The presence of uranium on the bottom has been identified since November 2001 — only a month after troops arrived there — and is documented on a number of Military maps, in memos and VA briefings. However it was labeled in numerous methods — as enriched, low-level processed or depleted uranium. The bottom and the radiation and different contaminants there was the topic of congressional hearings in 2020.
The confusion about what sort of uranium was there was one of many holdups to veterans getting care.
However radiation ranges documented at K2 in November 2001 had been so elevated — as a lot as 40,000 occasions what would have registered if the uranium was simply naturally occurring — that the precise sort doesn’t matter as a result of publicity would have been dangerous, mentioned Arjun Makhijani, a nuclear fusion specialist and president of the Institute for Vitality and Environmental Analysis, who reviewed the K2 radiation knowledge.
Radiation publicity from uranium can harm kidneys, create a threat for bone most cancers and likewise have an effect on pregnancies as a result of it crosses the placenta, amongst different dangerous results, mentioned Makhijani, who beforehand labored with “atomic veterans” who had been sickened by radiation after working on the Bikini Atoll throughout nuclear weapons exams within the Nineteen Forties.

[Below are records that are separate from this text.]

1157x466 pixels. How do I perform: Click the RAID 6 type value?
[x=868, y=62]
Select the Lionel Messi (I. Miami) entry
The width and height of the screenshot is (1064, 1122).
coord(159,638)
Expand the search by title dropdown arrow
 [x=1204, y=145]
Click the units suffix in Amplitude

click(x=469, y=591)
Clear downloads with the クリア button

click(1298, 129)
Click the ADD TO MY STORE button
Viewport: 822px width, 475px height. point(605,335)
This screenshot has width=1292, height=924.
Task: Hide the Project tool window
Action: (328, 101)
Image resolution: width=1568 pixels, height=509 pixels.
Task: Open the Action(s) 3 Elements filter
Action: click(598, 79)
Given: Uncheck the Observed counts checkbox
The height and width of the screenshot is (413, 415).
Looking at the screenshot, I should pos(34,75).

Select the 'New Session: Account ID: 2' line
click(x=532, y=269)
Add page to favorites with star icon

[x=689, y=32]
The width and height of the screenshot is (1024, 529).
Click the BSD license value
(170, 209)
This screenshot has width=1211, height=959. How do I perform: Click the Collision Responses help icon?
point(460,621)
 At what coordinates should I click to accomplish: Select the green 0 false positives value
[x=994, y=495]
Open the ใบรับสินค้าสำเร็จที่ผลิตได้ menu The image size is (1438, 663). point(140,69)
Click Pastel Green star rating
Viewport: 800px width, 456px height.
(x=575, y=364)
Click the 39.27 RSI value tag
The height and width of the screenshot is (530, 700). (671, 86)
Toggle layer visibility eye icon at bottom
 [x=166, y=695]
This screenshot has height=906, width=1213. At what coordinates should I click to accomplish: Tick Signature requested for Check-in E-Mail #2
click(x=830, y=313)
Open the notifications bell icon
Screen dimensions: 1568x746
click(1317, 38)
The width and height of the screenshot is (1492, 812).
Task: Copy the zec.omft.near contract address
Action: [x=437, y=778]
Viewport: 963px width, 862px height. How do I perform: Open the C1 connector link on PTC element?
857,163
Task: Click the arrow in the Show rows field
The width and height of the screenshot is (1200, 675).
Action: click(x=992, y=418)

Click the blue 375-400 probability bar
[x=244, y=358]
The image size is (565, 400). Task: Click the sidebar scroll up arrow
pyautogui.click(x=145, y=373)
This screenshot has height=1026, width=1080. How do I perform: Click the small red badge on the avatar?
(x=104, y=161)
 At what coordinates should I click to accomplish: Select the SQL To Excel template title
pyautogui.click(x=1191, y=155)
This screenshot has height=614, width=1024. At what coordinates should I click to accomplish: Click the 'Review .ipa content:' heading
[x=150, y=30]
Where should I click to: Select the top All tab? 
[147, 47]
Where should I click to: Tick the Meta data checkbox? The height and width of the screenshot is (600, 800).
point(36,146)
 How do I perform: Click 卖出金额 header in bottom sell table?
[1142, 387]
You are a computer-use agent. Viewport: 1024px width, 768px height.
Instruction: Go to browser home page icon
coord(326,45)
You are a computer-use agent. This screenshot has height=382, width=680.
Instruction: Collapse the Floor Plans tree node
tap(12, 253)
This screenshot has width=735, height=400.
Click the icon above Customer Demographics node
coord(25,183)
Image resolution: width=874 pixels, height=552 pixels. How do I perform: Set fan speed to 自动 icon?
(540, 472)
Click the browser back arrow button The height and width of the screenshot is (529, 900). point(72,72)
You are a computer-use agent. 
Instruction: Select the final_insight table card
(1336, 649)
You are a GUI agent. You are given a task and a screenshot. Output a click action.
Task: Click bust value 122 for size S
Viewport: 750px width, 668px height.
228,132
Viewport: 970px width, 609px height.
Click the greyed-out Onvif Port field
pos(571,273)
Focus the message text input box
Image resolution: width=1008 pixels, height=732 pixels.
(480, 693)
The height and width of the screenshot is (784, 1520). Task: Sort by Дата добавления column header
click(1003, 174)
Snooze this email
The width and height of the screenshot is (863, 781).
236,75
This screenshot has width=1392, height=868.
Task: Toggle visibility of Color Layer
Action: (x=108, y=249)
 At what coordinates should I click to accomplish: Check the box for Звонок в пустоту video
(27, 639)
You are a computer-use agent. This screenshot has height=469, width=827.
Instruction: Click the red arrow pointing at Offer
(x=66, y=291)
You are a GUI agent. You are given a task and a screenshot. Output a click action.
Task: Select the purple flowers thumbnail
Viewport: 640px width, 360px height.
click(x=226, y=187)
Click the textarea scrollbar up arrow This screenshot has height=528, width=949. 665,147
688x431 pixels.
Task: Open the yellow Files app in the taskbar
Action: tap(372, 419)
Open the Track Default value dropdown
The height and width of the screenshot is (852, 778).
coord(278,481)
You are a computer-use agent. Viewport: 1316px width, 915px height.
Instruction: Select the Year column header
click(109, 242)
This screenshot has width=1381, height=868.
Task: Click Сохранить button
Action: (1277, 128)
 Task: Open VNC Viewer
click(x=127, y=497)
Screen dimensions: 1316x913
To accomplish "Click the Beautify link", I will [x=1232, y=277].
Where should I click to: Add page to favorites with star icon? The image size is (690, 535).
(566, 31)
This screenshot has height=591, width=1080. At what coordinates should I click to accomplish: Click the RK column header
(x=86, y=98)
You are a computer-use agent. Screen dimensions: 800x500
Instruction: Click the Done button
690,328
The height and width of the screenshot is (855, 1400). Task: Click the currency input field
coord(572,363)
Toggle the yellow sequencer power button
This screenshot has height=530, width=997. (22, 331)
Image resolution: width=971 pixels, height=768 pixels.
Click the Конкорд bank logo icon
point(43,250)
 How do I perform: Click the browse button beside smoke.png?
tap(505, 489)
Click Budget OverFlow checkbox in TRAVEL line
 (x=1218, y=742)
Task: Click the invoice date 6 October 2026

Greater than 15,000 troops had been deployed at K2 from 2001 to 2005. Whereas the VA doesn’t have statistics on what number of are sick, the veterans’ grassroots group has contacted about 5,000 of them and greater than 1,500 are reporting severe medical circumstances, together with cancers, kidney and bone issues, reproductive points and delivery defects.
Getting the VA to acknowledge their radiation-related sicknesses is about greater than medical protection, mentioned former Military Employees Sgt. Mark Jackson, a K2 veteran who has sought remedy for extreme osteoporosis, needed to have a testicle eliminated and had his total thyroid eliminated — none of which has been coated by the VA.
“It’s the recognition of the exposure,” Jackson mentioned.
Austin was the Mixed Joint Job Drive commander for Afghanistan when Jackson was deployed to K2. His unit would use K2 to go out and in of Afghanistan on missions. It’s not misplaced on both Jackson or Kim Brooks that Austin now leads the company they want lastly to acknowledge the radiation publicity at K2.
“He was there when I was there,” Jackson mentioned. “Hell, Austin signed my Bronze Star. I look at his signature almost everyday.”